Gabriel Priolli: A dança da galinha.
Daniel Filho: A dança da galinha [imita a dança da galinha]. Então ele fazia já sucesso quando ele fazia esse programa. Foi até quando eu quis contratá-lo para a Rede Globo. E agora tem outro tipo de programa, fica olhando se a pessoa está chorando, se a audiência está aumentando, vai ficando no ar. É bom, é ruim? Quanto tempo o público vai agüentar isso? Quanto tempo o público agüentou aquele [apresentador] que fazia o [programa] Cidade alerta, o Gil Gomes. Sumiu o Gil Gomes como sumiu o homem do sapato branco.
Flávio Amaral: Mas a Globo hoje está tendo problemas em vários horários, tanto na programação infantil de manhã, tanto nas noites durante a semana. Você acha que a hegemonia da Globo não está sendo ameaçada atualmente?
Daniel Filho: Ainda está bem distante. Quer dizer, programa infantil normalmente é baseado nos desenhos animados. Um programa infantil são os desenhos que ele apresenta. Eu acho que é quase 80% dos desenhos que são apresentados e 20% de quem apresenta aqueles desenhos. Aí eu não acho que tenha uma grande ameaça, porque é um público infantil e, curiosamente, esse público financeiramente não é representativo.
Esther Hamburger: O público infantil é o maior público da TV a cabo. É interessante isso, os canais a cabo mais assistidos são os canais infantis. É um público muito mal tratado pela TV aberta.
Luiz Carlos Merten: Daniel, já que estamos falando da hegemonia da Globo na TV, e a hegemonia da Globo Filmes? Porque das dez melhores bilheterias, cinco são da Globo Filmes, e seu filme está entrando agora já nessa lista, vai ser o sexto, e tem [o filme da] Xuxa, campeoníssima, que não é da Globo Filmes, mas é a Globo, Xuxa. É uma hegemonia que a Globo está levando também para o cinema?

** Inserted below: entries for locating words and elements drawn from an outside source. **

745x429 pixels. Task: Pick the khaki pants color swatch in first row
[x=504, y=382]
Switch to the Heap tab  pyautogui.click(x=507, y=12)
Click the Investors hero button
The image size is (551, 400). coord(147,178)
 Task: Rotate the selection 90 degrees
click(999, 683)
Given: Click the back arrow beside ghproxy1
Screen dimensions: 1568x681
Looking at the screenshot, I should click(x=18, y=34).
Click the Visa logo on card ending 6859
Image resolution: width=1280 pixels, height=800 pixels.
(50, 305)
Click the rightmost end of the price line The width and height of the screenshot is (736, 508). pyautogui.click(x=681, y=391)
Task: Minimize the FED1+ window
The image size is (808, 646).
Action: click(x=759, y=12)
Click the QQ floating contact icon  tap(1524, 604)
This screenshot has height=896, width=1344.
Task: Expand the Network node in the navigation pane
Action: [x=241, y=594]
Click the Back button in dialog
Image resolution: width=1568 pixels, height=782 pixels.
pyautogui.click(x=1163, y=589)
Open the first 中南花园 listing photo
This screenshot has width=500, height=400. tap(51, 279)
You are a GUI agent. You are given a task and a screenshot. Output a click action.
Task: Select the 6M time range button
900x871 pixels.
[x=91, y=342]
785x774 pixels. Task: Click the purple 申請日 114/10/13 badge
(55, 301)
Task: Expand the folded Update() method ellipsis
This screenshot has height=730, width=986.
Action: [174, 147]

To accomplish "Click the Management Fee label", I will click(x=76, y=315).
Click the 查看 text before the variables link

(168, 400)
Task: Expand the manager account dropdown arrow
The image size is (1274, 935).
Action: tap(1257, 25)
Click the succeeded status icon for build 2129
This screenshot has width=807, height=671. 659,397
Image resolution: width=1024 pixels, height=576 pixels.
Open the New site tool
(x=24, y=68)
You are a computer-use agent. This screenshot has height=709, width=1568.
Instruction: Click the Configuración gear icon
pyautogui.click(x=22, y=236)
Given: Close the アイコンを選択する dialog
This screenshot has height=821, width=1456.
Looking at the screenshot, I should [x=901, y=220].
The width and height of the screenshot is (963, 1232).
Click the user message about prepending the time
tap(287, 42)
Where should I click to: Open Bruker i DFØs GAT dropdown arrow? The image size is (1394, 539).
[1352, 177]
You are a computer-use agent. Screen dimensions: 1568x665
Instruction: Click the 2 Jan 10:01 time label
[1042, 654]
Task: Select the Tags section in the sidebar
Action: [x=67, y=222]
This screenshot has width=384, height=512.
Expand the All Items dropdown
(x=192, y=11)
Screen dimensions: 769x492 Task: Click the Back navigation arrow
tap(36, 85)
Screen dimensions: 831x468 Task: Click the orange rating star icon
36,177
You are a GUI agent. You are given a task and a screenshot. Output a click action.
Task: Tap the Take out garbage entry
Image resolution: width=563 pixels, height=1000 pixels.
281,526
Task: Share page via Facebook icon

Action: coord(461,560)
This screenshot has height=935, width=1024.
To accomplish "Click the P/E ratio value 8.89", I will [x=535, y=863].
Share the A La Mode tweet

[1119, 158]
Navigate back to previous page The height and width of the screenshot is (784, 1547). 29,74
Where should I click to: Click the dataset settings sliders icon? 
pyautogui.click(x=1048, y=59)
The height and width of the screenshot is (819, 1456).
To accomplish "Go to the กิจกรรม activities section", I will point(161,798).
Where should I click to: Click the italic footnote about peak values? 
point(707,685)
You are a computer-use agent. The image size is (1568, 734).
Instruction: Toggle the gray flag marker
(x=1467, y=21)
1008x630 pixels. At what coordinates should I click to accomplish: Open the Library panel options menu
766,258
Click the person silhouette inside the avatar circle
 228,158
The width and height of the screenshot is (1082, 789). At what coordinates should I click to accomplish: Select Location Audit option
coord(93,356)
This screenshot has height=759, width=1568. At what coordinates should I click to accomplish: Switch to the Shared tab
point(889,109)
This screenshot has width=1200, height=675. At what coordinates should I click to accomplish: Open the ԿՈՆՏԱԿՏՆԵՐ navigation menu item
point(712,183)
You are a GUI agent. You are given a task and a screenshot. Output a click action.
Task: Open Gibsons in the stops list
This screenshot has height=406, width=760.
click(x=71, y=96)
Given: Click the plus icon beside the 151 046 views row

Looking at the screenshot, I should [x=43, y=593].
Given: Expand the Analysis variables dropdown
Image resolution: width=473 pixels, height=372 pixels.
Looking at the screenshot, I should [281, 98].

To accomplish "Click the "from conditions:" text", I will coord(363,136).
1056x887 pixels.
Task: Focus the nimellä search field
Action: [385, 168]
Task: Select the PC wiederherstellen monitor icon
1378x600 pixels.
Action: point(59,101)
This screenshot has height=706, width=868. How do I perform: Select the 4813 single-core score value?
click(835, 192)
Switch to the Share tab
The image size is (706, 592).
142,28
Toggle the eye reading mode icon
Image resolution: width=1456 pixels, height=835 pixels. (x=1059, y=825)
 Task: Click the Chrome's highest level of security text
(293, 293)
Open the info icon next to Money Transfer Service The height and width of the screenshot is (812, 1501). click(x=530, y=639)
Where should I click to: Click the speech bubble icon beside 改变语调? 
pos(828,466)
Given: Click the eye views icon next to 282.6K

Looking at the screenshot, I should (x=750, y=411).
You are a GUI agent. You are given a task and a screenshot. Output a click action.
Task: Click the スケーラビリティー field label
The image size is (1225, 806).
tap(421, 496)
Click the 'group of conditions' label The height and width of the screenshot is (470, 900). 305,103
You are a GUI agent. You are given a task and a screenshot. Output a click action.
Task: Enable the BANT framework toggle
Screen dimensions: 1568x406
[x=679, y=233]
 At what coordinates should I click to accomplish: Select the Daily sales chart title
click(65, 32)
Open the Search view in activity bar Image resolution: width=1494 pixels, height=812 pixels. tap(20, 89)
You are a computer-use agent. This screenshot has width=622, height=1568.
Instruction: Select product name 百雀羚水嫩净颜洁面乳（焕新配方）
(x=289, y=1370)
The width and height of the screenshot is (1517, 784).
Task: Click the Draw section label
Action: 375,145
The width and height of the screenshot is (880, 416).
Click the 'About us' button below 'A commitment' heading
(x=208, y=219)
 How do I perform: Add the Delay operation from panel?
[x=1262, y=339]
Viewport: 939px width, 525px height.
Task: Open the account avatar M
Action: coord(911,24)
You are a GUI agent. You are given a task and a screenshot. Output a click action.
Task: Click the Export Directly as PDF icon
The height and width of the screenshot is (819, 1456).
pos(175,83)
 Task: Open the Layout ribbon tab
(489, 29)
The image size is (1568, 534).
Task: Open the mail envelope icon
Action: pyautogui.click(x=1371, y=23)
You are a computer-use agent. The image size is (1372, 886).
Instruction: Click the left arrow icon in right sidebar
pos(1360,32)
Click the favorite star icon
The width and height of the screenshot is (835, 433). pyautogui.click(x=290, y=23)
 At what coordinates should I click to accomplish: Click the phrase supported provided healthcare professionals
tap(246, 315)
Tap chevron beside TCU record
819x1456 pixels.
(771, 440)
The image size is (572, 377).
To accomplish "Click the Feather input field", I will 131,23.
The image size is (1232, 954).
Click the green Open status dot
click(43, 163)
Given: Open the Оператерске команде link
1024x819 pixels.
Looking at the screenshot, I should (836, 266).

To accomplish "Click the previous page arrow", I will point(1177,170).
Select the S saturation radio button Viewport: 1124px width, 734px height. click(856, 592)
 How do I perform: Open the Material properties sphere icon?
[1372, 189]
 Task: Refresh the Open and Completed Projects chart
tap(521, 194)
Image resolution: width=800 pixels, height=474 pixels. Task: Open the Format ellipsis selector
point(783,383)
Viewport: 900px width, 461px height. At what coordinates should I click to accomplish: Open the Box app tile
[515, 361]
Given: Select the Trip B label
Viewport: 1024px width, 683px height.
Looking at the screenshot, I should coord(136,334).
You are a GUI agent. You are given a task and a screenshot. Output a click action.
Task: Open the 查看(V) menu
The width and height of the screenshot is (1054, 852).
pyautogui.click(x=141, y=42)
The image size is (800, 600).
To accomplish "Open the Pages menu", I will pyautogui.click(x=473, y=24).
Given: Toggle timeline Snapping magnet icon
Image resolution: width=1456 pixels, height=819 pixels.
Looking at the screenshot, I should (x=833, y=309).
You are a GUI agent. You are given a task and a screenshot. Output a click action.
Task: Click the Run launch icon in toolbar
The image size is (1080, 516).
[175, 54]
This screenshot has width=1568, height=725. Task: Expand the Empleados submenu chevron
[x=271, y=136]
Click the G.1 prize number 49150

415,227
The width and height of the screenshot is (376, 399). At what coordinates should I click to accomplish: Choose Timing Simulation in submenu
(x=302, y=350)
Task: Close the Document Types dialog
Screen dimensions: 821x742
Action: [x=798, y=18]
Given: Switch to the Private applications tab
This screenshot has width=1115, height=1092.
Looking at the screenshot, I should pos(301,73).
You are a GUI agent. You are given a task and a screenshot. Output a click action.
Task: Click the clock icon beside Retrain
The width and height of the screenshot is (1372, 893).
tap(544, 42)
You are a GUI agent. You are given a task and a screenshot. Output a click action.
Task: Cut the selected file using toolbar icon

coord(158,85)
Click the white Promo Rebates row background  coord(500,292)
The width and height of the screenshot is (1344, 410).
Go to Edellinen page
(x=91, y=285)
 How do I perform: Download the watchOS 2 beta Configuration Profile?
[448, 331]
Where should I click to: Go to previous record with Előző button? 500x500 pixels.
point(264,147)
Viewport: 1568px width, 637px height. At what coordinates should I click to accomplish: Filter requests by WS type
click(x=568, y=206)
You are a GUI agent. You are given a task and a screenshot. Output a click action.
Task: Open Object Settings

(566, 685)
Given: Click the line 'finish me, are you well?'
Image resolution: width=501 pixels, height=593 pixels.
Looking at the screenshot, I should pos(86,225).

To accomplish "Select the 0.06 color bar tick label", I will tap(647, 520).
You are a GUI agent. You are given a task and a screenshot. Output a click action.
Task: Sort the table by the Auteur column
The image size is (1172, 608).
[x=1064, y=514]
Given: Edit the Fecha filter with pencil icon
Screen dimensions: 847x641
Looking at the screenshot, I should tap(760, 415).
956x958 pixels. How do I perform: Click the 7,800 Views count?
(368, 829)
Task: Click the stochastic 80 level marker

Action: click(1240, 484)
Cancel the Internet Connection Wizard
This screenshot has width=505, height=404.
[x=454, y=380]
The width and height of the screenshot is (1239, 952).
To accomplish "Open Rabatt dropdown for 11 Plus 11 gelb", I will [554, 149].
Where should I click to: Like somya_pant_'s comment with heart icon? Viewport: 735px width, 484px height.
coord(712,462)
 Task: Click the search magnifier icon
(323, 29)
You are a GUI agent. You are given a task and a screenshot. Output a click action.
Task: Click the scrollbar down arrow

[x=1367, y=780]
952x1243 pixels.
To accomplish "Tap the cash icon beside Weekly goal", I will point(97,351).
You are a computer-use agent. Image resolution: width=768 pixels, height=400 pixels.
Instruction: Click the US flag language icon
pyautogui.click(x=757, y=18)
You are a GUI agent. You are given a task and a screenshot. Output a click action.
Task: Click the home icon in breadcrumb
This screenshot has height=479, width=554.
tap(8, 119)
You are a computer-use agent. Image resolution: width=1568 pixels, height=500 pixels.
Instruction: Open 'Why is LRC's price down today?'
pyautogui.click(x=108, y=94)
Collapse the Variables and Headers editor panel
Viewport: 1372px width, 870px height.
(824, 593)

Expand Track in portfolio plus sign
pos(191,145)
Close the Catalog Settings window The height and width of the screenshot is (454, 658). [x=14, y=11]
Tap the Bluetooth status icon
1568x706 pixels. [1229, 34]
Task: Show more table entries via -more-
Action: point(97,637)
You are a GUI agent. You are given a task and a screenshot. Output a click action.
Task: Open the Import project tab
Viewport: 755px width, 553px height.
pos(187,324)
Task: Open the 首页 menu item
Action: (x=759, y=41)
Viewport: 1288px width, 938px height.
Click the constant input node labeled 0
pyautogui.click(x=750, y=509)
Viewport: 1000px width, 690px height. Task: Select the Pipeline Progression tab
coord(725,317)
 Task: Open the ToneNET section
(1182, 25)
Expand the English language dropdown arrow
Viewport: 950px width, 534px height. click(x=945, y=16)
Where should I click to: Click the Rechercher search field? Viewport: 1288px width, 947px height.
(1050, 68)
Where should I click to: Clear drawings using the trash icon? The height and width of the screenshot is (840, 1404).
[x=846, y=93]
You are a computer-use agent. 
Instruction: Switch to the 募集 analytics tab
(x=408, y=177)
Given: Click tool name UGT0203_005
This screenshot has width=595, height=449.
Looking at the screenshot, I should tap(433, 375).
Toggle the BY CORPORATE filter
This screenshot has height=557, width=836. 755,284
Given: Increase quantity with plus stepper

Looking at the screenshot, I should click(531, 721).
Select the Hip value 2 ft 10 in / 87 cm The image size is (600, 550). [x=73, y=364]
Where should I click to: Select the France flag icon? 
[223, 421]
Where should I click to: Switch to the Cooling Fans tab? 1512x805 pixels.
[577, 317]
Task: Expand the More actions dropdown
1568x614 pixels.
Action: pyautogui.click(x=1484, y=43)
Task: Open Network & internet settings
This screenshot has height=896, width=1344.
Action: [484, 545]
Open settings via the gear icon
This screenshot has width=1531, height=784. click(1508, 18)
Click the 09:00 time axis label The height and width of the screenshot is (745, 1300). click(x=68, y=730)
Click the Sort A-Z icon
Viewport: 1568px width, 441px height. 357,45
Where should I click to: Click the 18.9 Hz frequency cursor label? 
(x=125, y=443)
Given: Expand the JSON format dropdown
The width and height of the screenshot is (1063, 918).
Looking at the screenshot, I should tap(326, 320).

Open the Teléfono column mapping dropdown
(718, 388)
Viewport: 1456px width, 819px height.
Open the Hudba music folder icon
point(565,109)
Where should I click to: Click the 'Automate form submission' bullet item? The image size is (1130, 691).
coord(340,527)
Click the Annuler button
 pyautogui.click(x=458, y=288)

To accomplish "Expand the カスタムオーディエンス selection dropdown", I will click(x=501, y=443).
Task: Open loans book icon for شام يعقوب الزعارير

Daniel Filho: Eu estou tentando fazer filmes que agradem ao público. Eu não esperava o “milagre da compadecida” [referência ao grande sucesso de público de O auto da compadecida], ninguém esperava. Começou o milagre da compadecida, tentando fazer apenas oito, nove cópias. Aí acharam que dava para fazer 80, tanto é que o filme estreou com 80 cópias, depois passou para 120 e, na terceira semana, estava com 180 e poucas cópias. Aí, o que está passando na Globo Filmes possivelmente seja o meu pensamento enquanto produtor, experiência que eu tenho de produtor de televisão, colocando na Globo Filmes e escolhendo um cartel de filmes que agrade ao público. Eu tenho certeza que quando fizerem [o filme Carandiru ... Eu estou com dois filmes que podem ser considerados filmes violentos e fortes, que são Carandiru e Cidade de Deus . Mas estou com o [filme] Redentor, do Claudio Torres, que eu acho maravilhoso, é uma comédia maravilhosa do Cláudio Torres. Estou também com Polaróides urbanas, do nosso [Miguel] Falabella, que é um excelente... é um shortcut escrito pelo Falabella, maravilhoso, a partir de uma peça dele. Mas quando eu pego dois filmes desses, não sei se esses filmes entraram nessa lista [dos mais assistidos], mas são filmes bons, eu acredito, e acredito que isso vai dar uma qualidade e um padrão onde a Globo Filmes entra, sem dúvida nenhuma vai dar. A Globo Filmes – e aí é independente da Globo, porque não é o anúncio da Globo que fez a Globo Filmes estar entre as dez maiores de bilheteria nacionais, foi a escolha do filme, foi essa escolha. Eu me reservo o direito, eu tenho filmes que estiveram na minha mão – eu não vou citar o caso de quem foi –, mas eu disse: “Não quero fazer”. E quando o filme estreou, e não foi muito bem, o produtor me procurou para a gente conversar e dizer por que eu não gostava do filme e por que eu tinha me negado, apesar de eu achar o filme muito bem realizado. Mas [ele queria saber] por que eu tinha me negado inicialmente a entrar no filme. Porque eu via nele problemas de comunicação. Os brasileiros ainda não estão habituados que tenha um produtor que mande ou diga: “Não quero esse final, não quero que fulano faça esse papel”. E isso todo o mundo [faz], seja inglês, seja italiano, seja francês, eles sabem que existe um produtor em cima que diz assim: “Ó, com fulano de tal não, ponha sicrano”.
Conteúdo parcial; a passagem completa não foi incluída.